Massive Uncoordinated Access With Random User Activity

TL;DR

This paper extends the analysis of massive uncoordinated access to scenarios with unknown and random active user counts, deriving bounds that quantify the power efficiency loss and evaluating the optimality of existing schemes.

Contribution

It introduces a new random-access coding framework for Gaussian channels with unknown user activity, providing achievability bounds that account for misdetection and false alarms.

Findings

A small power penalty (0.5-0.7 dB) is needed when user count is unknown.

The derived bounds show some recent schemes are highly suboptimal.
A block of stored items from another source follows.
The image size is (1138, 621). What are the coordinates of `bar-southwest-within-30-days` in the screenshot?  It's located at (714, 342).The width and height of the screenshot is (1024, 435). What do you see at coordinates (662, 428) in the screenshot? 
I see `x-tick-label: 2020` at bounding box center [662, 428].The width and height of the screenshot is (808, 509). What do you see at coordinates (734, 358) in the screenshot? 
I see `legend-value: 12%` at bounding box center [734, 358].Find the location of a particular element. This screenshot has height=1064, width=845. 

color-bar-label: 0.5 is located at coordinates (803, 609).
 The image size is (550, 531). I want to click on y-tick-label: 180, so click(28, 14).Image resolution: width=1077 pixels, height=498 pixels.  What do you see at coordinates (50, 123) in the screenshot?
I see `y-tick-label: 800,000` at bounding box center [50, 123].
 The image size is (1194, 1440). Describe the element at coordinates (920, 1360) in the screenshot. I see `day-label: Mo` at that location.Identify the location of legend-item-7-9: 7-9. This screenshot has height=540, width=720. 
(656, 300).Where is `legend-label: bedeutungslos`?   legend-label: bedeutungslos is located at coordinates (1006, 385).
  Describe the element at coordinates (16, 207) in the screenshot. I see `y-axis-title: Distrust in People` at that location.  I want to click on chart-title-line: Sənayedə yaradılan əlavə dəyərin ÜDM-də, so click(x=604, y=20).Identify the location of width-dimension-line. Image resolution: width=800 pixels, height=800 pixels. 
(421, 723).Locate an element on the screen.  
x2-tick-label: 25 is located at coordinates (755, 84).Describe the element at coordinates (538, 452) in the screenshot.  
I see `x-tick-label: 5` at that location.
Lack of knowledge of active users causes minimal efficiency loss.

Abstract

We extend the seminal work by Polyanskiy (2017) on massive uncoordinated access to the case where the number of active users is random and unknown a priori. We define a random-access code accounting for both misdetection (MD) and false alarm (FA), and derive a random-coding achievability bound for the Gaussian multiple-access channel. Our bound captures the fundamental trade-off between MD and FA probabilities. The derived bound suggests that, for the scenario considered in Polyanskiy (2017), lack of knowledge of the number of active users entails a small penalty in terms of power efficiency. For example, our bound shows that 0.5-0.7 dB extra power is required to achieve both MD and FA probabilities below 0.1 compared to the case in which the number of active users is known a priori. Taking both MD and FA into account, we show that some of the recently proposed massive random access schemes are highly suboptimal with respect to our bound.